À l'inverse de Saül, nous avons l'exemple du roi David. Alors qu'il venait de commettre l'adultère avec Bath-Schéba, qu'il mit enceinte, et pour camoufler ce péché, il fit périr Urie, son mari, Dieu envoi le prophète Nathan, qui lui dit: "Pourquoi donc as-tu méprisé la parole de l'Éternel, en faisant ce qui est mal à ses yeux? Tu as frappé de l'épée Urie, le Héthien; tu as pris sa femme pour en faire ta femme, et lui, tu l'as tué par l'épée des fils d'Ammon" (2 Samuel 12:9). 

David répondit: "J'ai péché contre l'Éternel" (v.13). David n'avais pas simplement peur des conséquences du péché; il reconnut l'horreur de son péché. Nous le savons parce qu'il n'y a pas eu de "mais" dans sa confession; il dit simplement: "j'ai péché". Pas d'excuses, pas d'échapatoire, pas d'orgueil; simplement la vérité brute : "Que votre oui soit oui, et si c'est non, que ce soit non, le reste vient du malin".

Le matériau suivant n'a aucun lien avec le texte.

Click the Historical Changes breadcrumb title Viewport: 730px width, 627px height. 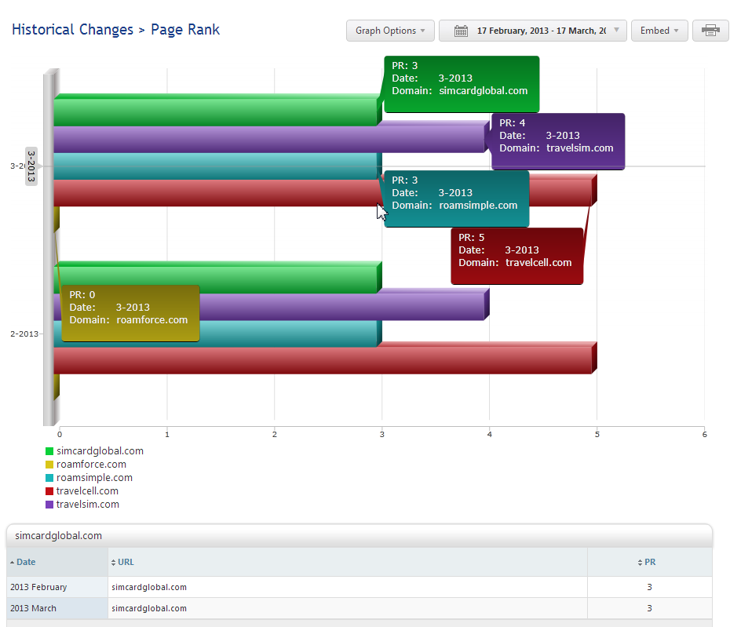click(x=72, y=30)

Et que répond Nathan à la confession de David, dans le même verset? "L'Éternel pardonne ton péché, tu ne mourras point". Il est possible qu'il ne parlait pas seulement ici de la mort du corps, mais bien plus encore de sa mort spirituelle. Car Dieu ne dédaigne pas le coeur repentant, brisé, lorsqu'il reconnaît la gravité de son péché.   

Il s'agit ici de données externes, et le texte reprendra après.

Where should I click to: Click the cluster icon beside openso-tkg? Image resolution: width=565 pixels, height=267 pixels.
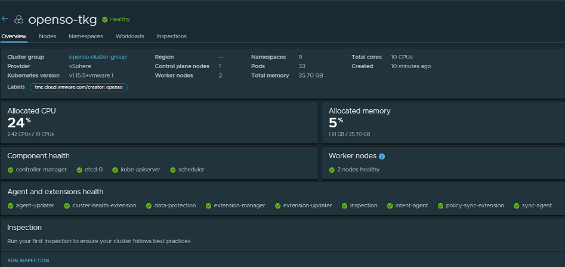(19, 20)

C'est d'ailleurs ce que dira David au Psaume 51, qu'il écrivit "lorsque Nathan, le prophète, vint à lui, après que David fut allé vers Bath-Schéba" (verset 1). Au verset 17, il dit: "Les sacrifices qui sont agréables à Dieu, c'est un esprit brisé: O Dieu! tu ne dédaignes pas un coeur brisé et contrit". Dieu voit le coeur de chacun de nous, et Il sait si nous sommes en train d'essayer de nous justifier nous-mêmes ou si nous comptons sur Lui seulement. Au verset 10, David disait: "O Dieu! crée en moi un coeur pur, renouvelle en moi un esprit bien disposé. Ne me rejette pas loin de ta face, ne me retire pas ton esprit saint. Rends-moi la joie de ton salut, et qu'un esprit de bonne volonté me soutienne!"

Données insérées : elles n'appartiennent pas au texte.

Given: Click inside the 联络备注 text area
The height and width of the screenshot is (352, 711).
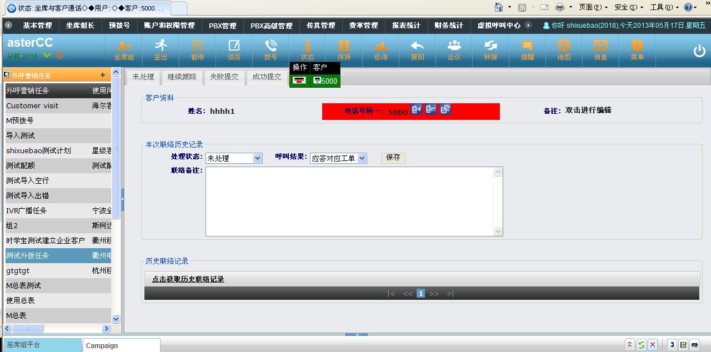Looking at the screenshot, I should 350,201.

Il est très possible qu'il se soit souvenu du roi Saül. En effet, après sa non repentance en 1 Samuel 15, il est dit au chapitre 16 verset 14 que "l'Esprit de l'Éternel se retira de Saül". Au chapitre 18 verset 12, il est encore répété la même chose, et David fût témoin de ces choses. Et au chapitre 28, nous trouvons Saül consultant une nécromancienne, lui qui, des année auparavant, avait retranché du pays ceux qui pratiquaient ces abominations (1 Samuel 28:9). Non satisfait de ce péché, il jure à la nécromancienne (v.10), sur le nom du Dieu vivant, qu'il ne lui sera fait aucun mal !

Nous n'avons rien à gagner à essayer de couvrir nos propres péchés en nous cherchant toutes sortes d'excuses. Ne soyons pas des Saül; si nous avons péché, soyons humbles comme David l'a été, reconnaissons-le devant Dieu afin d'en recevoir le pardon. Bien sûr, David a vécu avec les conséquences de ses péchés le reste de ses jours, mais il n'en est toutefois pas mort spirituellement; nous le retrouverons là-haut dans la gloire, glorifiant avec tous les saints le beau nom de notre Dieu éternel.      

Que toute la gloire soit rendue à Dieu seul, Amen.